Here are some tips on how to do that:

1. A Gratitude Journal
I've talked about these before, and I believe in them so much.  Take time each day to jott down three things you are grateful for.  You can do this with regular pen and paper or with the gratitude app on the iphone.  Yes, we all like to have our mini pity parties and no one is grateful 100% of time, but you can't keep that up 24/7.  Spending a few minutes each day focusing on what you do have (and it doesn't need to be material) instead of what you don't have will help shape your outlook.

2. Watching What You Write
While you may take note of a few things you're thankful for, it sort of negates the entire process if you then turn around and use Twitter or your Facebook status update to vent about every little annoyance. 

3. Unsubscribe from the Dramacolypse
While you should have people in your life who are willing to be REAL and not happy-go-lucky 24/7, you should also be careful not to surround yourself with people who are cynical dream-stoppers.  Sometimes this doesn't even mean people you meet in person, but can also include the blogs you read and the people you follow on Twitter. If someone gets under your skin or lives in your head "rent-free", unsubscribe or unfollow them.  Real drama is your friend who is going through chemo.  Unnecessary drama is the inane stuff people make up on Twitter because they are intimidated by other people's success.

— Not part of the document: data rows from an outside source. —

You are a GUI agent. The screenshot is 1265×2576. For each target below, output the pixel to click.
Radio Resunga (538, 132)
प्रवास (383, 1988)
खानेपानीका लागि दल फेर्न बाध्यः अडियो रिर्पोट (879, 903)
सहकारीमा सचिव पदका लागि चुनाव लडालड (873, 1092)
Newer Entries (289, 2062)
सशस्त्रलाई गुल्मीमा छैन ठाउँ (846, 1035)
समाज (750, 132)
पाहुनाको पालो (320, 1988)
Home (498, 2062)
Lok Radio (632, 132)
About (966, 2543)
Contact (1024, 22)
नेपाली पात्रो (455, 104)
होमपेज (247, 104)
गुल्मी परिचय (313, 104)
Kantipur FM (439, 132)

4. Declutter and Streamline
The scientific law, Occam's razor, suggests that the simplest solution is usually the best one.  Getting simple, however, is not easy.  It requires being willing to let things go and to checking your ego at the door so that you can make things work for you without worrying about what everyone else is doing.  Take some time to evaluate what things or processes you can cut or simplify in your life or workflow.  This isn't a license to be selfish, but it is a way to evaluate what you need to do to simplify your life and your business.  What areas can you get simpler in?

5. Breathe
Create margin for your life. The easiest way to do this is to create some boundaries in how you work and when you are available to people. There will be some days that you have to work late and reply to emails at 2:00 am, but if this is a daily occurrence, it's time to slow down.  Slowing down can be difficult because it often means giving up the facade of power. It is also easy to justify our propensity toward a frenetic pace by using the excuse that we love our work. You should love your work. You should also love yourself and your family enough to keep your mental, emotional and physical health in check. Slow down. Go to sleep. Get some exercise. Take a sabbath day or afternoon to renew your mind and spirit (it doesn't have to be Saturday or Sunday). As the saying goes, "an ounce of prevention is worth a pound of cure."

What tips do you have for staying sane when the going gets tough?